Dans sa rubrique Des mot(o)s et débats, MNC décortique un thème lié à la pratique du deux-roues et confronte ses idées avec celles d'acteurs du monde de la moto. Deuxième sujet traité : la problématique de l'assurance des activités sur circuit...
MNC s'est aussi longuement entretenu avec le directeur juridique de la FFM pour connaître les détails et les conséquences (actuelles et à venir) de la problématique de l'assurance sur circuits.
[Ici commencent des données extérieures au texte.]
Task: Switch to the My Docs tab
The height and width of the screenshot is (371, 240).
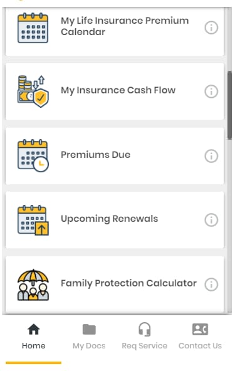Action: 89,336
Alex Boisgrollier, directeur juridique de la Fédération française de motocyclisme
"Avant toute chose, il est important de revenir sur le principe de l'assurance en lui-même. Beaucoup de personnes, pratiquants ou clubs, ne sont pas toujours au fait de l'intérêt et des limites des contrats d'assurance. Dans le cadre d'une licence FFM (voir encadré ci-dessous), vous avez deux grandes types de garantie : la responsabilité civile (RC), couvrant les dégâts causés à autrui, et l'individuelle accident (IA), qui prend en charge les dommages corporels subis par son souscripteur. Cette assurance comprend notamment l'indemnisation d'une invalidité consécutive à ce type de sinistre, mais aussi l'indemnisation de la famille de la victime d'un accident ayant entraîné son décès.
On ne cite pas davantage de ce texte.